--- Information Enclosed Below ---

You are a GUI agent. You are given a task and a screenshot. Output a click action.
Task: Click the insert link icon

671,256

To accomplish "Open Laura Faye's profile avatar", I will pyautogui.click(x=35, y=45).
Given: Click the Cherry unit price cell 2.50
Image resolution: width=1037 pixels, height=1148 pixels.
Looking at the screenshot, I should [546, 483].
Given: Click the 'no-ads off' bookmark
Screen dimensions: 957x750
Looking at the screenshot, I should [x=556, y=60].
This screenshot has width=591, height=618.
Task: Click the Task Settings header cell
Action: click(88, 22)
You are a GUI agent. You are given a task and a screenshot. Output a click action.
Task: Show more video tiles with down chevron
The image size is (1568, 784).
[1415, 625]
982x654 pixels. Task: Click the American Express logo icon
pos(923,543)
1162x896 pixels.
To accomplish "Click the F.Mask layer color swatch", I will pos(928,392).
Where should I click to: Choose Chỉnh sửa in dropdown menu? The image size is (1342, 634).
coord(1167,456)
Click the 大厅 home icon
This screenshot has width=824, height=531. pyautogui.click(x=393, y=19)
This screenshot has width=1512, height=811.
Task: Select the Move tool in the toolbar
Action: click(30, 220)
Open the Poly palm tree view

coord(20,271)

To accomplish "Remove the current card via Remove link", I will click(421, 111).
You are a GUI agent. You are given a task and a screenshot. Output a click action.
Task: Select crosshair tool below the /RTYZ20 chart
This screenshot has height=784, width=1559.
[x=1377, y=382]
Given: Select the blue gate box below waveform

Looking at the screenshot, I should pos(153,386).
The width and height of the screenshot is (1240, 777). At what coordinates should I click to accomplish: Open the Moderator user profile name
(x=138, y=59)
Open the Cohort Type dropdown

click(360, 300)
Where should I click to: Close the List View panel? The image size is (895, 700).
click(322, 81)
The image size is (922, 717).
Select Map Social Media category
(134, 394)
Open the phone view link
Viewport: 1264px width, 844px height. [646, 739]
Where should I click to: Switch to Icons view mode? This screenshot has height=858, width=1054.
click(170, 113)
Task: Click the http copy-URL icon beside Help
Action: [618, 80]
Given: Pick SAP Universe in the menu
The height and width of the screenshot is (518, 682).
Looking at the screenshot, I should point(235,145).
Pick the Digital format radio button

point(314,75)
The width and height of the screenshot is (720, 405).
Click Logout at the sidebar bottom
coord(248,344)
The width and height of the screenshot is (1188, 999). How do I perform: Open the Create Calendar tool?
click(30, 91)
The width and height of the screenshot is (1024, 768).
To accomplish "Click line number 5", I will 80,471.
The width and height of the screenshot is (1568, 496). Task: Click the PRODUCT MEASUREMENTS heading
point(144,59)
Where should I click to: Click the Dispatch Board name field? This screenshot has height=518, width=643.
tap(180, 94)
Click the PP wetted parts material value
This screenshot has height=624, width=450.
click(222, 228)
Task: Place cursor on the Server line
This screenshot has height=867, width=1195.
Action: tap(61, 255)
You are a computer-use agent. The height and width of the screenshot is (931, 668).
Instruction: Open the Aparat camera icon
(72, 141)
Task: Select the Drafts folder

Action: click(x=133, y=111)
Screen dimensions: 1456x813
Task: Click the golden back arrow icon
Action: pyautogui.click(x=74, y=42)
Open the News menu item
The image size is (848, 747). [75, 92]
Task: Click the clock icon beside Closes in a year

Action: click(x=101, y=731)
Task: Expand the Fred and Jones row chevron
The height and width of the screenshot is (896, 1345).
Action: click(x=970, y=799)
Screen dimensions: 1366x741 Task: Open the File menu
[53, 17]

--- End of Enclosed Information ---

→ Exercise prompt
The full set of records should be duplicated exactly.

→ Response below
You are a GUI agent. You are given a task and a screenshot. Output a click action.
Task: Click the insert link icon

671,256

To accomplish "Open Laura Faye's profile avatar", I will pyautogui.click(x=35, y=45).
Given: Click the Cherry unit price cell 2.50
Image resolution: width=1037 pixels, height=1148 pixels.
Looking at the screenshot, I should [546, 483].
Given: Click the 'no-ads off' bookmark
Screen dimensions: 957x750
Looking at the screenshot, I should [x=556, y=60].
This screenshot has width=591, height=618.
Task: Click the Task Settings header cell
Action: click(88, 22)
You are a GUI agent. You are given a task and a screenshot. Output a click action.
Task: Show more video tiles with down chevron
The image size is (1568, 784).
[1415, 625]
982x654 pixels. Task: Click the American Express logo icon
pos(923,543)
1162x896 pixels.
To accomplish "Click the F.Mask layer color swatch", I will pos(928,392).
Where should I click to: Choose Chỉnh sửa in dropdown menu? The image size is (1342, 634).
coord(1167,456)
Click the 大厅 home icon
This screenshot has width=824, height=531. pyautogui.click(x=393, y=19)
This screenshot has width=1512, height=811.
Task: Select the Move tool in the toolbar
Action: click(30, 220)
Open the Poly palm tree view

coord(20,271)

To accomplish "Remove the current card via Remove link", I will click(421, 111).
You are a GUI agent. You are given a task and a screenshot. Output a click action.
Task: Select crosshair tool below the /RTYZ20 chart
This screenshot has height=784, width=1559.
[x=1377, y=382]
Given: Select the blue gate box below waveform

Looking at the screenshot, I should pos(153,386).
The width and height of the screenshot is (1240, 777). At what coordinates should I click to accomplish: Open the Moderator user profile name
(x=138, y=59)
Open the Cohort Type dropdown

click(360, 300)
Where should I click to: Close the List View panel? The image size is (895, 700).
click(322, 81)
The image size is (922, 717).
Select Map Social Media category
(134, 394)
Open the phone view link
Viewport: 1264px width, 844px height. [646, 739]
Where should I click to: Switch to Icons view mode? This screenshot has height=858, width=1054.
click(170, 113)
Task: Click the http copy-URL icon beside Help
Action: [618, 80]
Given: Pick SAP Universe in the menu
The height and width of the screenshot is (518, 682).
Looking at the screenshot, I should point(235,145).
Pick the Digital format radio button

point(314,75)
The width and height of the screenshot is (720, 405).
Click Logout at the sidebar bottom
coord(248,344)
The width and height of the screenshot is (1188, 999). How do I perform: Open the Create Calendar tool?
click(30, 91)
The width and height of the screenshot is (1024, 768).
To accomplish "Click line number 5", I will 80,471.
The width and height of the screenshot is (1568, 496). Task: Click the PRODUCT MEASUREMENTS heading
point(144,59)
Where should I click to: Click the Dispatch Board name field? This screenshot has height=518, width=643.
tap(180, 94)
Click the PP wetted parts material value
This screenshot has height=624, width=450.
click(222, 228)
Task: Place cursor on the Server line
This screenshot has height=867, width=1195.
Action: tap(61, 255)
You are a computer-use agent. The height and width of the screenshot is (931, 668).
Instruction: Open the Aparat camera icon
(72, 141)
Task: Select the Drafts folder

Action: click(x=133, y=111)
Screen dimensions: 1456x813
Task: Click the golden back arrow icon
Action: pyautogui.click(x=74, y=42)
Open the News menu item
The image size is (848, 747). [75, 92]
Task: Click the clock icon beside Closes in a year

Action: click(x=101, y=731)
Task: Expand the Fred and Jones row chevron
The height and width of the screenshot is (896, 1345).
Action: click(x=970, y=799)
Screen dimensions: 1366x741 Task: Open the File menu
[53, 17]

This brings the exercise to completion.